"""

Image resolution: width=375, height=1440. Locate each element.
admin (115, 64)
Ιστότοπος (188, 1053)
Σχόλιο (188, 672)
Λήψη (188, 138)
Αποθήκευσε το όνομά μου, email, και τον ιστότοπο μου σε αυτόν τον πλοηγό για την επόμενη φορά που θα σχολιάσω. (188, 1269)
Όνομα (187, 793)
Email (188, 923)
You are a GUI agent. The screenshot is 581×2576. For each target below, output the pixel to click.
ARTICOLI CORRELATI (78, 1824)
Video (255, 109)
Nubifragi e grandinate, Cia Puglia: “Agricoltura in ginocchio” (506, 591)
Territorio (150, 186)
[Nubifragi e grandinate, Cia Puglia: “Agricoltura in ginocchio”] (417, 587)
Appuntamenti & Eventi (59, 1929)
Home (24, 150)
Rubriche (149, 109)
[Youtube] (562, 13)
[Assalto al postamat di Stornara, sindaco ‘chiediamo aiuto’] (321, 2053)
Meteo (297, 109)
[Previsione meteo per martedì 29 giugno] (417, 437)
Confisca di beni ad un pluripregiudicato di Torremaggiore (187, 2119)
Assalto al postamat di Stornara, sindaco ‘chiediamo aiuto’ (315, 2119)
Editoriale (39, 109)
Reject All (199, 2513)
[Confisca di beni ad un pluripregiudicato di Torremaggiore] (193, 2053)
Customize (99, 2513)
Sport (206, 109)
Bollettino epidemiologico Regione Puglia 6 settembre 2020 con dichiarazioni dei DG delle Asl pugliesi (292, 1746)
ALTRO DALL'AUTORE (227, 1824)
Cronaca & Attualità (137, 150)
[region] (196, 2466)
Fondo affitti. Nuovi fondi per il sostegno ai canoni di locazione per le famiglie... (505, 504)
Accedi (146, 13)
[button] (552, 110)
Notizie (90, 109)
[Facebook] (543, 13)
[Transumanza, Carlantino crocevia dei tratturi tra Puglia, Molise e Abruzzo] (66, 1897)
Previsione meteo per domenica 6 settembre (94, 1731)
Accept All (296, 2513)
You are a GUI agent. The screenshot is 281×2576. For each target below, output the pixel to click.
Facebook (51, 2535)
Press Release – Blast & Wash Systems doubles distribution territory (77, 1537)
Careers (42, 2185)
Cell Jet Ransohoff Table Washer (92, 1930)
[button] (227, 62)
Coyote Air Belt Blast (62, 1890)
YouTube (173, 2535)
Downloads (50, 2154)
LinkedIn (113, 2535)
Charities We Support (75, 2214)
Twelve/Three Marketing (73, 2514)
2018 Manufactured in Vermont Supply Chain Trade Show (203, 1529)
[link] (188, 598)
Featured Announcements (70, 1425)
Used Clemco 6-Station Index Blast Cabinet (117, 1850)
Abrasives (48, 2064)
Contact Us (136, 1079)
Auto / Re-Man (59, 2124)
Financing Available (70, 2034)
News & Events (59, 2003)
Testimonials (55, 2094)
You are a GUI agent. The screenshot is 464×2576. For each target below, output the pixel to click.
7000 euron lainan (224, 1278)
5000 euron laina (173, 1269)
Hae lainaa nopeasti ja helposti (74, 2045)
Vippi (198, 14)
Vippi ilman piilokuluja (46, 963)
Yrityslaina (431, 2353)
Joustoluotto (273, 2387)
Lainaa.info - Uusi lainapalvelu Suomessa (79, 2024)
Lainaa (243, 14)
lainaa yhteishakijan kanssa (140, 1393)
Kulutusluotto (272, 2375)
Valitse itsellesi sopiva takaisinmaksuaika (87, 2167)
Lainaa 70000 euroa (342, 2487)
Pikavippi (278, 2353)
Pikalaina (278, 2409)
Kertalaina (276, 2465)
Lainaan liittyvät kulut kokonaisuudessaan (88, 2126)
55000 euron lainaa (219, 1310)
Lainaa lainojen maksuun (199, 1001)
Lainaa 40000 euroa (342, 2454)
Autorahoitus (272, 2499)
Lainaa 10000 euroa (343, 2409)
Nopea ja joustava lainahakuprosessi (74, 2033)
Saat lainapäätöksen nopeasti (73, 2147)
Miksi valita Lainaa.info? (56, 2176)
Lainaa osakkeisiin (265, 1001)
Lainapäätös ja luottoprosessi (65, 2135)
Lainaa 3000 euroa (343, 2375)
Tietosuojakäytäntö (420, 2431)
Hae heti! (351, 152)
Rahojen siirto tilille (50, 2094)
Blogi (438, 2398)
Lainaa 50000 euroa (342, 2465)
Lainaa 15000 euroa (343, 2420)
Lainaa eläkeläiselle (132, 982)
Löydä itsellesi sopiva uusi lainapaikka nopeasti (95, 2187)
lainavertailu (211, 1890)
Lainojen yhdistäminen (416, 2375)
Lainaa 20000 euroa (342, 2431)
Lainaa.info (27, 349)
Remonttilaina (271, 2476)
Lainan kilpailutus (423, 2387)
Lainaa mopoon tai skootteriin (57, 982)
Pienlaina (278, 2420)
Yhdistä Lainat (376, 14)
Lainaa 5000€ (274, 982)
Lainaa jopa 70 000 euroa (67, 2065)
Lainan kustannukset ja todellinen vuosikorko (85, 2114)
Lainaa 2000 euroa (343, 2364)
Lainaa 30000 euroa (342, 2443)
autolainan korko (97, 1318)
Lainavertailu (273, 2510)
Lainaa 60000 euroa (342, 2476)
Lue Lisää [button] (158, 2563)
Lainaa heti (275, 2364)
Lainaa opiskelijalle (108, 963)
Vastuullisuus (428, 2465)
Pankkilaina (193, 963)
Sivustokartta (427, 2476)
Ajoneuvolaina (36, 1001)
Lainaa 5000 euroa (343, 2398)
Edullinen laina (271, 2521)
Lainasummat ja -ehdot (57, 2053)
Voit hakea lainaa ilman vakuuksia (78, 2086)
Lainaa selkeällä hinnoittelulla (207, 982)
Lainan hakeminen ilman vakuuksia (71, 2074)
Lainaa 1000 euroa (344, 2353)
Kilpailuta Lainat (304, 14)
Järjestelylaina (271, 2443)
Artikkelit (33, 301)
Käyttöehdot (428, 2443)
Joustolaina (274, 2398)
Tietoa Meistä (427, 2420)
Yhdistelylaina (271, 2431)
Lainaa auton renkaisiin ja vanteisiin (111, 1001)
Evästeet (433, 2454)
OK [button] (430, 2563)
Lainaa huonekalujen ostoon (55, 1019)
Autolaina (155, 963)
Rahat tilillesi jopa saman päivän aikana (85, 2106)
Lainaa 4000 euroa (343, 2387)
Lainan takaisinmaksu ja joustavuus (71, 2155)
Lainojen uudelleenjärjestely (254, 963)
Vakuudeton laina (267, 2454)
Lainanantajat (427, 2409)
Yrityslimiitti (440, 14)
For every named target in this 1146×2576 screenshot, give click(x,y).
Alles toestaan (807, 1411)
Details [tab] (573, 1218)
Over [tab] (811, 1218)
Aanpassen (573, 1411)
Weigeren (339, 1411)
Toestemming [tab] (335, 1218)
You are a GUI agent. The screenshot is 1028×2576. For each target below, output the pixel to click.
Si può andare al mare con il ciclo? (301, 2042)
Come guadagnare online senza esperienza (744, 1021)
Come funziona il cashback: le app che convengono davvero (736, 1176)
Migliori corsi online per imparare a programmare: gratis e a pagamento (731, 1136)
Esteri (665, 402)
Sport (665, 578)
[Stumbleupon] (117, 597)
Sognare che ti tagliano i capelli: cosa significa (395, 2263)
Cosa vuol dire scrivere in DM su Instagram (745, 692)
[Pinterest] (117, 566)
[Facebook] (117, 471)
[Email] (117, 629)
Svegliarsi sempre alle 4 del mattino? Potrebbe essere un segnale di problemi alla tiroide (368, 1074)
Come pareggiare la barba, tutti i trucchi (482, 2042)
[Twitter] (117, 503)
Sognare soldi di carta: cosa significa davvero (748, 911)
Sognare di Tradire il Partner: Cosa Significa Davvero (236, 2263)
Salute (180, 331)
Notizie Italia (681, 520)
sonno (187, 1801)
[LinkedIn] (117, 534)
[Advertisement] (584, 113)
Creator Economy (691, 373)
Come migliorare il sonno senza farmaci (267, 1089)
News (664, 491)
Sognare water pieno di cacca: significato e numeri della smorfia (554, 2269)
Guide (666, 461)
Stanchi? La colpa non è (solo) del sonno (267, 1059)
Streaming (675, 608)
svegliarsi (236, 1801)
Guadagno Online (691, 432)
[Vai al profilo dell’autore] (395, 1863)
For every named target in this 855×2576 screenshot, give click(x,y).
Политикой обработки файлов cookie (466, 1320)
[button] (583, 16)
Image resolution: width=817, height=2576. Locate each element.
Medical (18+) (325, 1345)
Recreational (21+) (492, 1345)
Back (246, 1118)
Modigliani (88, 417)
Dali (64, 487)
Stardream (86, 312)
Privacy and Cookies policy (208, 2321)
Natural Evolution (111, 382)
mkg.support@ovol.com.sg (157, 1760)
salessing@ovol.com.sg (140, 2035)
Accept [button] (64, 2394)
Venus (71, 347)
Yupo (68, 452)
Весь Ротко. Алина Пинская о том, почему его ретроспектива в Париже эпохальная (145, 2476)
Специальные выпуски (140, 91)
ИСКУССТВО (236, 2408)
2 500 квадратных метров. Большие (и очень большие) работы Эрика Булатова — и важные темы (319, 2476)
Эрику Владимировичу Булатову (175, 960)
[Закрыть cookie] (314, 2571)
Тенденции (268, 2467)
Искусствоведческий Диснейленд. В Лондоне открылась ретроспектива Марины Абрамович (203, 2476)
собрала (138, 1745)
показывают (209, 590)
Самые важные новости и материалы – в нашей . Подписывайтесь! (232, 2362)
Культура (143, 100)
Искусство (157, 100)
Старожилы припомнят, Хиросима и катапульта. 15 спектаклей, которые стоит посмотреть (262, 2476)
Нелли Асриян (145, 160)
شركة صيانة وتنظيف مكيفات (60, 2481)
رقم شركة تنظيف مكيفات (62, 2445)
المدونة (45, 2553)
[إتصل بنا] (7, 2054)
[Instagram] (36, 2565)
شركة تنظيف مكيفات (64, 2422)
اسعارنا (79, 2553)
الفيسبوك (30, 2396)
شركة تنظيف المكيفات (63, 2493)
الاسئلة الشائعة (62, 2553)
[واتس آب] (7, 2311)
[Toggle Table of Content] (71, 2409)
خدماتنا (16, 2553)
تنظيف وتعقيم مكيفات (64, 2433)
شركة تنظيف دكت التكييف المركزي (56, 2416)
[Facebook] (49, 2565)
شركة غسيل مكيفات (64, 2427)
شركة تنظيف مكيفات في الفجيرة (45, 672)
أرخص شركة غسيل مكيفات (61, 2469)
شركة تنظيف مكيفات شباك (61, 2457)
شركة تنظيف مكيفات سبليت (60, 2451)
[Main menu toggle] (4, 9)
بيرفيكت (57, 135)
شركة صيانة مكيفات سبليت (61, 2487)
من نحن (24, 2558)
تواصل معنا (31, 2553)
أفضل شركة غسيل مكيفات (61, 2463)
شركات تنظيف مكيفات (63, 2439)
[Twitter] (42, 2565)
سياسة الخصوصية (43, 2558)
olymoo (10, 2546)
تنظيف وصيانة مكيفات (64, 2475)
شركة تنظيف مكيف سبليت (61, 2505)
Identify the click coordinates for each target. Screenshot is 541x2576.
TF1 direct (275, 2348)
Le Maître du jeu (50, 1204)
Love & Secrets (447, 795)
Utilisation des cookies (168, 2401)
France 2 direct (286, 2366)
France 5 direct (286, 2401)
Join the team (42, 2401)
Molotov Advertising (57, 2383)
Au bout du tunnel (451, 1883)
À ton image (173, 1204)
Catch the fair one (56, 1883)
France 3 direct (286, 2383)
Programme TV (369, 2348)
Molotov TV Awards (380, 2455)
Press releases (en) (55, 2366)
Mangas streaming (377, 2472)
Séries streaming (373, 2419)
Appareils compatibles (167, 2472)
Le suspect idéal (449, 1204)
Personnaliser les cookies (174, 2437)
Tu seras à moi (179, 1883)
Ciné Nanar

"""

Work request> Of all the entries above, output exactly the lines between the one holding "Alles toestaan (807, 1411)" and the one holding "ИСКУССТВО (236, 2408)", inclusive.

Completed exercise>
Alles toestaan (807, 1411)
Details [tab] (573, 1218)
Over [tab] (811, 1218)
Aanpassen (573, 1411)
Weigeren (339, 1411)
Toestemming [tab] (335, 1218)
You are a GUI agent. The screenshot is 1028×2576. For each target below, output the pixel to click.
Si può andare al mare con il ciclo? (301, 2042)
Come guadagnare online senza esperienza (744, 1021)
Come funziona il cashback: le app che convengono davvero (736, 1176)
Migliori corsi online per imparare a programmare: gratis e a pagamento (731, 1136)
Esteri (665, 402)
Sport (665, 578)
[Stumbleupon] (117, 597)
Sognare che ti tagliano i capelli: cosa significa (395, 2263)
Cosa vuol dire scrivere in DM su Instagram (745, 692)
[Pinterest] (117, 566)
[Facebook] (117, 471)
[Email] (117, 629)
Svegliarsi sempre alle 4 del mattino? Potrebbe essere un segnale di problemi alla tiroide (368, 1074)
Come pareggiare la barba, tutti i trucchi (482, 2042)
[Twitter] (117, 503)
Sognare soldi di carta: cosa significa davvero (748, 911)
Sognare di Tradire il Partner: Cosa Significa Davvero (236, 2263)
Salute (180, 331)
Notizie Italia (681, 520)
sonno (187, 1801)
[LinkedIn] (117, 534)
[Advertisement] (584, 113)
Creator Economy (691, 373)
Come migliorare il sonno senza farmaci (267, 1089)
News (664, 491)
Sognare water pieno di cacca: significato e numeri della smorfia (554, 2269)
Guide (666, 461)
Stanchi? La colpa non è (solo) del sonno (267, 1059)
Streaming (675, 608)
svegliarsi (236, 1801)
Guadagno Online (691, 432)
[Vai al profilo dell’autore] (395, 1863)
For every named target in this 855×2576 screenshot, give click(x,y).
Политикой обработки файлов cookie (466, 1320)
[button] (583, 16)
Image resolution: width=817, height=2576. Locate each element.
Medical (18+) (325, 1345)
Recreational (21+) (492, 1345)
Back (246, 1118)
Modigliani (88, 417)
Dali (64, 487)
Stardream (86, 312)
Privacy and Cookies policy (208, 2321)
Natural Evolution (111, 382)
mkg.support@ovol.com.sg (157, 1760)
salessing@ovol.com.sg (140, 2035)
Accept [button] (64, 2394)
Venus (71, 347)
Yupo (68, 452)
Весь Ротко. Алина Пинская о том, почему его ретроспектива в Париже эпохальная (145, 2476)
Специальные выпуски (140, 91)
ИСКУССТВО (236, 2408)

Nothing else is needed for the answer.